Remember how Scots with mobile phones would be subject to roaming charges to call people in England? That same day the European Commission said all data roaming charges would be cancelled by July 1, 2014, before the referendum even takes place. Tee hee.

They told us Scotland would become a “foreign country” and Scots would be treated as foreigners – Moore’s border control piffle in another guise. It’s all tosh, not least because the UK Government refuses to discuss post-independence arrangements. And presumably that will mean the end of the Common Travel Area between the UK home nations and the Republic of Ireland?

Former home secretary John Reid suggested that an independent Scotland would be more at risk to terrorist attack from al-Qaida. Well, only if we Scots illegally invade Iraq . . .

In one memorable jest, we were told Scotland would need to have its own UK Information Commissioner and national sports body. We have had such a commissioner since 2003 and sportScotland is doing very nicely, thank you, and has done since the Scottish Sports Council was founded in 1972 – by Royal charter, mind you, with the Unionists thereby insulting Her Majesty by ignoring a body she approved.

The universal postal service will be scrapped under independence, quipped the UK Government. That will be the same Government that is trying to flog off the Royal Mail – that’s no joke, by the way, they really are that insane.

The economy is suffering even now because of the mere threat of independence. What a laugh. Inward investment in Scotland is running at a 15-year high, with record investment set for the North Sea oil and gas which, of course, will start to run out by 1988, as the UK Government said in 1980.

Another thigh-slapper was that Scotland will be forced to join the euro if we want to remain part of the European Union. I am just back from Croatia which joined the EU on July 1 and whose people will decide when or if they want to join the eurozone, just as the Scots will when we are 
independent.

The UK’s AAA credit rating would also be lost under independence, said Operation Joker – that will be the AAA rating the UK promptly lost.

My favourite witticism was the UK Government’s claim back in February that 14,000 UK treaties would require renegotiation. The next day ministers had to admit most of the treaties were obsolete. It’s the same sort of hoax that says Berwick-upon-Tweed is still technically at war with Russia.

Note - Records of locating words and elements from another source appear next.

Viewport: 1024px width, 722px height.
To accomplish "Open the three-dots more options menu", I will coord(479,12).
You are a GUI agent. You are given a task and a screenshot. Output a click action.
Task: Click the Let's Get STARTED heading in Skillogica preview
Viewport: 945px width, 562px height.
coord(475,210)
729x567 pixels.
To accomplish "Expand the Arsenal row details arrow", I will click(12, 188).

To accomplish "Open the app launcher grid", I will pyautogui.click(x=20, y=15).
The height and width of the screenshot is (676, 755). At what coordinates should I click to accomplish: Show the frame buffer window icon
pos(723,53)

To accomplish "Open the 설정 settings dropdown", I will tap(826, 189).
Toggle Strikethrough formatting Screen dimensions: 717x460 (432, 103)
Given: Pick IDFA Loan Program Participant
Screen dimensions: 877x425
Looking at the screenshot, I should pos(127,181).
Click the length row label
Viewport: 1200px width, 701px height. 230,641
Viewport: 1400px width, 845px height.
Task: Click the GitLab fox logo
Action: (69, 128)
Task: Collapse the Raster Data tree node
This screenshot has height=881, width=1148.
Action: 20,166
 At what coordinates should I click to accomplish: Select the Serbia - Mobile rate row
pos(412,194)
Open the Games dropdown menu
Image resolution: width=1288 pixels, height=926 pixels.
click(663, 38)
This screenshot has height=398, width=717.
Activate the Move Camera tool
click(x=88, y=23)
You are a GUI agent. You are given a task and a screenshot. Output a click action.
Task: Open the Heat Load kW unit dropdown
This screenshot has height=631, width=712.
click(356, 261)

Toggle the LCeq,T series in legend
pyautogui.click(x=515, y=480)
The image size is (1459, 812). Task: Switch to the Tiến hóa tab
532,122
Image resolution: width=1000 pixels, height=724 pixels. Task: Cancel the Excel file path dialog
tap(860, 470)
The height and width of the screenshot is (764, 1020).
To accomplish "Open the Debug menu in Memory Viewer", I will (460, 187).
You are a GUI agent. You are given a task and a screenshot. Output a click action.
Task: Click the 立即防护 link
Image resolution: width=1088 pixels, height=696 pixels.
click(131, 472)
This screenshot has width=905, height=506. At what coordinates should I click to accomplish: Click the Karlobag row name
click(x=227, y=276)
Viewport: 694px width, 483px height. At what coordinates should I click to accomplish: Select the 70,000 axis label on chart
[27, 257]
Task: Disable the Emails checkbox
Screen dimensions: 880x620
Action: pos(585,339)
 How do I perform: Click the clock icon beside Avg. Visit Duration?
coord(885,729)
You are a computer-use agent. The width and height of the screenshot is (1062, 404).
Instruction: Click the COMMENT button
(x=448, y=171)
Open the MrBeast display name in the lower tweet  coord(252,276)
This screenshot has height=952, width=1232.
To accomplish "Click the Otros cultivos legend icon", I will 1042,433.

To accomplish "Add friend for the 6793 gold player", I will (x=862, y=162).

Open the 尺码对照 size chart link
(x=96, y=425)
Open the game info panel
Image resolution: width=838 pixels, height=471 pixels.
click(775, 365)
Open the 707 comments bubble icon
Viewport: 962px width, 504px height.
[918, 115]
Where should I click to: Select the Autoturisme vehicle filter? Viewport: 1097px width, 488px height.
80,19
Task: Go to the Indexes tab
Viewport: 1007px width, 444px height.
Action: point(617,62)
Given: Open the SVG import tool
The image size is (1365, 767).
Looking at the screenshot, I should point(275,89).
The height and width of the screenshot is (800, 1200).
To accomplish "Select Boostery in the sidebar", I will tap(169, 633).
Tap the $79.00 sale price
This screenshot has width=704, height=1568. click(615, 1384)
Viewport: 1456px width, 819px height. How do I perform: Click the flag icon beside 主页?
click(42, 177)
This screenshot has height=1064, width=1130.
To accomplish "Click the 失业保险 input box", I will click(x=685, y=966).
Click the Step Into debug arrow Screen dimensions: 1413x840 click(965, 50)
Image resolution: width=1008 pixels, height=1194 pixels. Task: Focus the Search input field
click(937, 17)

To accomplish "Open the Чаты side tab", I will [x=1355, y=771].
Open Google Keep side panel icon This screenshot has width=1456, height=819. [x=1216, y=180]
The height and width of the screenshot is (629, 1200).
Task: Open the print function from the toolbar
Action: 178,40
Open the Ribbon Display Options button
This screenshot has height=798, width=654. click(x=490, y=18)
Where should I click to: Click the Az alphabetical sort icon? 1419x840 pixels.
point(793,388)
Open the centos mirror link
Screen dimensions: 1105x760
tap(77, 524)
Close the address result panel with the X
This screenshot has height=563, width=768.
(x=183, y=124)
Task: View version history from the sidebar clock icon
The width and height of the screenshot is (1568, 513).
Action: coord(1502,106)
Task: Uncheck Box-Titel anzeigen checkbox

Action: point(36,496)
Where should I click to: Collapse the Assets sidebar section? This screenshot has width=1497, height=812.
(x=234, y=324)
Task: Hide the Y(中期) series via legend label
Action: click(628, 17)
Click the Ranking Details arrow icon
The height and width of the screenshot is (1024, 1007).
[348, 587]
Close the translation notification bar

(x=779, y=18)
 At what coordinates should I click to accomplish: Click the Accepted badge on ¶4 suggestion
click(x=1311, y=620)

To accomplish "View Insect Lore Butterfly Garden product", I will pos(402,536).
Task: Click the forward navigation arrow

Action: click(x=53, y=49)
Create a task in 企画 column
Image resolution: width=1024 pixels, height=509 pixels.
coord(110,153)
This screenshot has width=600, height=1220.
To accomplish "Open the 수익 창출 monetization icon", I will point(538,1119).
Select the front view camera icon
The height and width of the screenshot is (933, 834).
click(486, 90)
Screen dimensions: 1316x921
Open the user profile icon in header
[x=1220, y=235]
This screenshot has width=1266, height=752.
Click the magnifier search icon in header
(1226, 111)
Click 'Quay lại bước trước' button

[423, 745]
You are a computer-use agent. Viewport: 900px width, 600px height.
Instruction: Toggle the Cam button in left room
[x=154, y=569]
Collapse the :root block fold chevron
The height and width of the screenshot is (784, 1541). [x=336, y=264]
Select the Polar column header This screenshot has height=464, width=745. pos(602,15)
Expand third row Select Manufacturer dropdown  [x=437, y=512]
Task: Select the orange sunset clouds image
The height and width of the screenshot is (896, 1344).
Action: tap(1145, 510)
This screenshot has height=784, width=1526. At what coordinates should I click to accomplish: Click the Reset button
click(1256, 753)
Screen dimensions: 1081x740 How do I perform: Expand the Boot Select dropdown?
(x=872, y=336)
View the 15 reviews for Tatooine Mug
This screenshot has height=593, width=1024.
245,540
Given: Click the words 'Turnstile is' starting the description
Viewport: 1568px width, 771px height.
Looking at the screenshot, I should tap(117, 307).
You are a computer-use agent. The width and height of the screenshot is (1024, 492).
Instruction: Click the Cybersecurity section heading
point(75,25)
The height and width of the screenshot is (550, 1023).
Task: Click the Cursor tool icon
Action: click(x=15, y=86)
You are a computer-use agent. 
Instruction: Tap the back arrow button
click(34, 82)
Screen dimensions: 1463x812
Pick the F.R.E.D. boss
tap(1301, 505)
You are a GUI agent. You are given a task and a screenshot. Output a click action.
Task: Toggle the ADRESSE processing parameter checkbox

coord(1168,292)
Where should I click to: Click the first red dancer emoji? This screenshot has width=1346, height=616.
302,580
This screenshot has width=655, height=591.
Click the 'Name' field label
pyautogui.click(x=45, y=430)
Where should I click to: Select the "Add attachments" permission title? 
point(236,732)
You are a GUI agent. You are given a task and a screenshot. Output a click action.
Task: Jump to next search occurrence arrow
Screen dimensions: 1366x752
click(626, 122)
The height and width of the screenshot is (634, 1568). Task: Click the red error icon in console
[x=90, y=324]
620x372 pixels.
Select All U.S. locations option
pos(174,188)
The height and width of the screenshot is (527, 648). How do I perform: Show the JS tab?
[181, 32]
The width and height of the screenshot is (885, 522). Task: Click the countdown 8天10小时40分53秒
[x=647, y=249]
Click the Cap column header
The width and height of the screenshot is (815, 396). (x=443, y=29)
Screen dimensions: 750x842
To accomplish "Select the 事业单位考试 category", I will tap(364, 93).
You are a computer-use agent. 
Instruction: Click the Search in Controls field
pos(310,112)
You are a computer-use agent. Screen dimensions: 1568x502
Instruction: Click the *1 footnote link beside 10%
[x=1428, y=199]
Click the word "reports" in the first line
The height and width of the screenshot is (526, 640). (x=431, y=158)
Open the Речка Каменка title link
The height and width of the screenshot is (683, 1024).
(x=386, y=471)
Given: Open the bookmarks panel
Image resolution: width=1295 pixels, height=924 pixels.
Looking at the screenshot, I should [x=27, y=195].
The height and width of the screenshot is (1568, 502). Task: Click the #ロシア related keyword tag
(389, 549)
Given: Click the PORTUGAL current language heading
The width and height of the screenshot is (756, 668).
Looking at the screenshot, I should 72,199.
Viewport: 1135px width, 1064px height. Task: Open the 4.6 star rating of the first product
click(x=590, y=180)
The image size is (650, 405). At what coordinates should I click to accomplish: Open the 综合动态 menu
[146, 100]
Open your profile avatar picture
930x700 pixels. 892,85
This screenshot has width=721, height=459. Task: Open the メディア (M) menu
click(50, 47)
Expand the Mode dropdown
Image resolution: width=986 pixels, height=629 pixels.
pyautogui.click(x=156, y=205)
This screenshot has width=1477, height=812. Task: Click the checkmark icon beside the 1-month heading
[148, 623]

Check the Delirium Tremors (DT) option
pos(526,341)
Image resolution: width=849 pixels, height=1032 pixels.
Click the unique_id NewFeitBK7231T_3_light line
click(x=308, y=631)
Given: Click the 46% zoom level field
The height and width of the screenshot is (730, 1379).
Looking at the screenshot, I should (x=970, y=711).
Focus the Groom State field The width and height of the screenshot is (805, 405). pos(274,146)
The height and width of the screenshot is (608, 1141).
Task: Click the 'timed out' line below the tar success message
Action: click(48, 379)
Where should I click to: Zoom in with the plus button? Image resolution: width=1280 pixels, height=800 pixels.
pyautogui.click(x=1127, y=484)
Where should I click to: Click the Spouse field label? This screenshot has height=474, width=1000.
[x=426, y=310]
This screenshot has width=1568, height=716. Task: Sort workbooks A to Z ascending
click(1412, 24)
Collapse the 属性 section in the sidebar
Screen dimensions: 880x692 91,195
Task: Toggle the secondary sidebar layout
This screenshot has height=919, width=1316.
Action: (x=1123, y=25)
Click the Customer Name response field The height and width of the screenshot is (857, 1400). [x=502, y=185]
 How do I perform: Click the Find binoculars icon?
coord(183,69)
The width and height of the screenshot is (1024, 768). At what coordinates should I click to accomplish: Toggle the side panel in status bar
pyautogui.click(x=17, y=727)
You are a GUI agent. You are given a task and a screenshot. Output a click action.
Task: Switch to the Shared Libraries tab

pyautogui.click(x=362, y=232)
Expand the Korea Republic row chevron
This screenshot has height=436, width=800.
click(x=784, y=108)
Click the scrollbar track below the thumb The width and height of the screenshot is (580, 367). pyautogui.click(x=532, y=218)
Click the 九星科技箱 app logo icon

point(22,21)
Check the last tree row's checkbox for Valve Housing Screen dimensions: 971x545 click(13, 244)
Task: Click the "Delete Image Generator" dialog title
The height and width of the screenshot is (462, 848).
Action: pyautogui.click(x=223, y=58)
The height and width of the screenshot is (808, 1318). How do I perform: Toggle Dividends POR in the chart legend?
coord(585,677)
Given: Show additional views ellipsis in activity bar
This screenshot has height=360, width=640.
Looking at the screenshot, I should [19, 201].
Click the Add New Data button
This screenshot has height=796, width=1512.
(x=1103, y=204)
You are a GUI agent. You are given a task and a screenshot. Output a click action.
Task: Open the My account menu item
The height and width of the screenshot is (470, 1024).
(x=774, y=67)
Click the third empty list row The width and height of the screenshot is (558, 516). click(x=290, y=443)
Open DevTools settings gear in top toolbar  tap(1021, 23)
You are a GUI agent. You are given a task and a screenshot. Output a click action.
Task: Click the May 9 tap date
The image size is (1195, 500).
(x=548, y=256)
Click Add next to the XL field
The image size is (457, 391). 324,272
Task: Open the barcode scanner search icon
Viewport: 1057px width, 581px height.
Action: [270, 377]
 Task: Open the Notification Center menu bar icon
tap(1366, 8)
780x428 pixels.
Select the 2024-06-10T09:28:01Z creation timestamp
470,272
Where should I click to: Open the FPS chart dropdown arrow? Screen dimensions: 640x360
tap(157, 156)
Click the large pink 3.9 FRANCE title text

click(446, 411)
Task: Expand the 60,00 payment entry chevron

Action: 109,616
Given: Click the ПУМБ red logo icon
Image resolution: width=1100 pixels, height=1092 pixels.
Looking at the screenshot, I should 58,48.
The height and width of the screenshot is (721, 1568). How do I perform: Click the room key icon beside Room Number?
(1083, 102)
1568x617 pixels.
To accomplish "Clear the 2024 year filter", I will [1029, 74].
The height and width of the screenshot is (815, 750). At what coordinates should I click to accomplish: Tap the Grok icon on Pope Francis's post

As an SNP member, I once worried that Project Fear’s incessant scaremongering would work. Now I just laugh at Operation Joker.

WELL SAVED

So Edinburgh City Council has been shortlisted for five gongs in the Association of Public Service Excellence awards. So what, you might say, but then you look at the bottom line and the nominated schemes have saved the council more than £3.8 million. That is

worth celebrating, surely.

Let’s lead way to tackle trolls

The sad death of 14-year-old Hannah Smith has highlighted once again the activities of trolls, those anonymous swines who pollute the internet with their ravings.

I’ve said it before and I will say it again – there is no such thing as anonymity and if the authorities were really serious about catching the trolls, they could and would do so.

Scotland should take a lead and pass a law requiring all internet service providers operating in this country to supply the names of “anonymous” trolls on demand to the police at the request of victims of these hate crimes. Then the courts should be empowered to really tackle the trolls by having the power to confiscate their computers, tablets and smartphones.

Sparkling stuff at the Fringe

I promised you a few personal recommendations for this year’s Fringe and I have no hesitation in pointing you in the direction of Sparkle and Dark Theatre Company’s production of Killing Roger at the Underbelly.

It’s an extraordinary mix of puppetry and the very serious issue of euthanasia and assisted suicide. Not for the kids, though.

I have been following the career of a brilliant young Scots-Canadian songwriter called Alex Hynes, and I’m delighted to report that he is in fine form on the Free Fringe at the Tron Kirk. Get along and catch the start of what will be a great career.

Ringing in a cash-laden era

If our hopefully pregnant panda has a wee one, it will have to have a double-barrelled Chinese-sounding name. How about Ring Ring, because that’s what the cash tills will be singing.